Applicability and Scope

Notably, Nebraska’s privacy legislation does not contain a revenue threshold nor a minimum number of consumers whose personal data is processed for the law to apply. New Jersey, New Hampshire, Kentucky, and Maryland all take the more traditional route of including revenue thresholds and/or minimum in-state consumer numbers—35,000 for New Hampshire and Maryland and 100,000 for New Jersey and Kentucky—which entities operating within the states or providing services targeted towards residents therein must meet before the states’ privacy obligations apply. Like Delaware before it, New Hampshire, with a population shy of 1.5 million, ties its even less populous New England neighbor for the lowest resident threshold (excluding Nebraska’s and Texas’s non-existent thresholds) among states with consumer privacy laws. Maryland also matches minimal threshold, which is even more surprising given its comparatively large population of over 6 million. Like the other states that have passed comprehensive privacy bills, with the exception California, New Hampshire, New Jersey, Kentucky, Nebraska, or Maryland all exempt employee data from their scope of coverage.
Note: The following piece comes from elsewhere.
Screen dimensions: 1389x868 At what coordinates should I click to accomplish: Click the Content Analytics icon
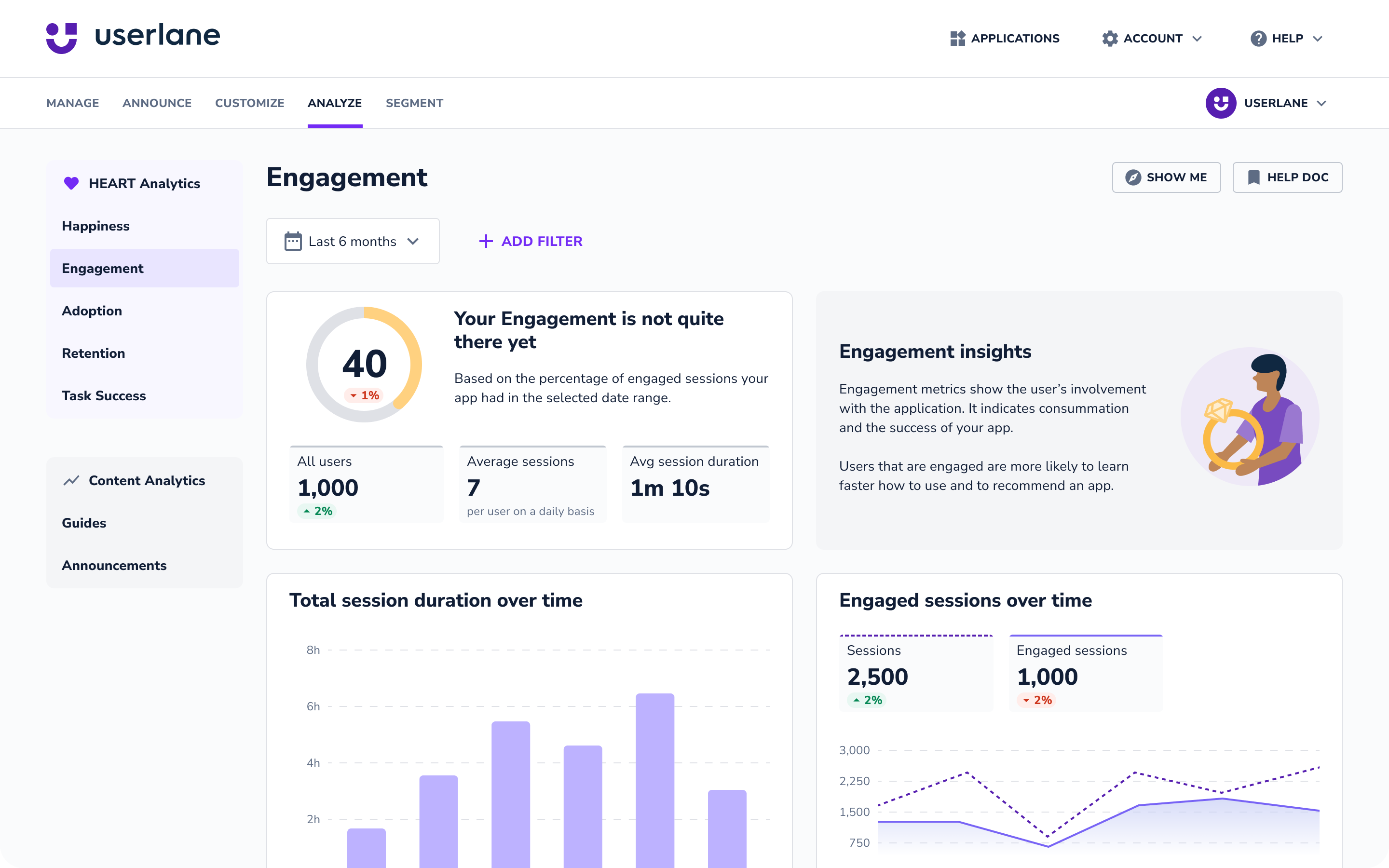[70, 480]
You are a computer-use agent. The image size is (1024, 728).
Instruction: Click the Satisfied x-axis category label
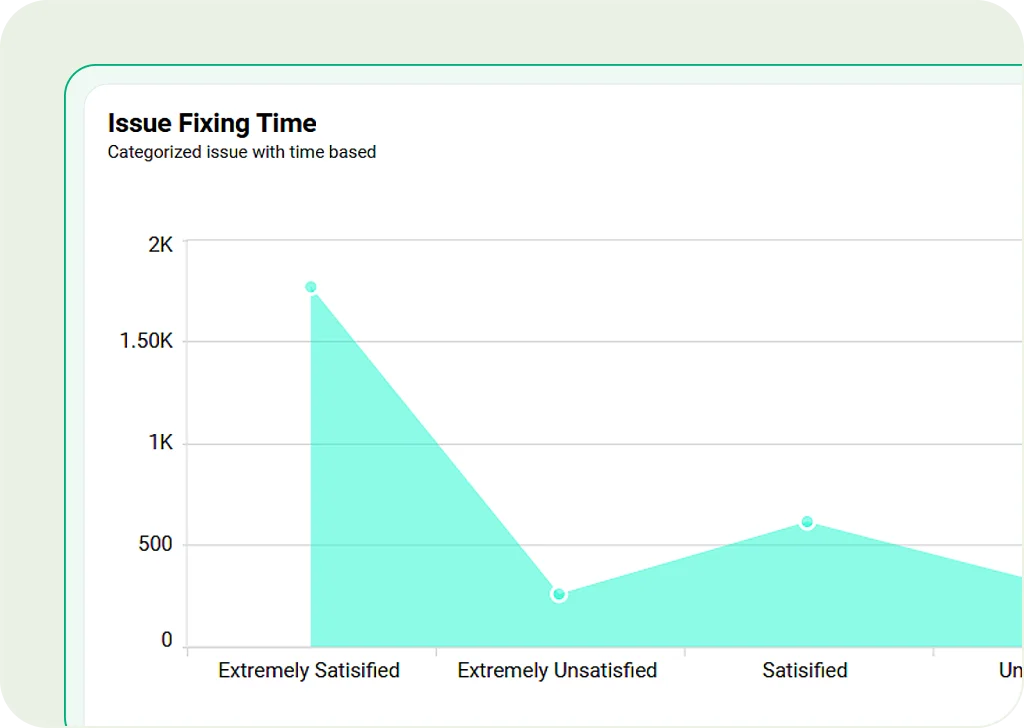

Nebraska’s NDPA, though lacking revenue and consumer minimum thresholds, does exempt several categories of entities, including government agencies, financial institutions regulated by GLBA, nonprofit organizations, and covered entities and business associates regulated under HIPAA. Kentucky mirrors these exemptions, adding higher education institutions to the list. New Hampshire provides mostly the same exemptions, excluding an entity-level exemption for HIPAA-covered entities from the list, though a data-level PHI exemption applies. The NJPA and MODPA, on the other hand, do not have entity-level exemptions for HIPAA covered entities, nonprofits, or higher education institutions.

Consumer Rights and Controller Obligations

Generally aligning with other state privacy laws, all five new pieces of legislation grant consumers the following rights in their data: (i) the right to know; (ii) the right to correct; (iii) the right to delete; (iv) the right to access; and (v) the right to opt out of targeted advertising, the sale of personal data, and profiling. Controllers have 45 days to respond to consumer requests to exercise these rights.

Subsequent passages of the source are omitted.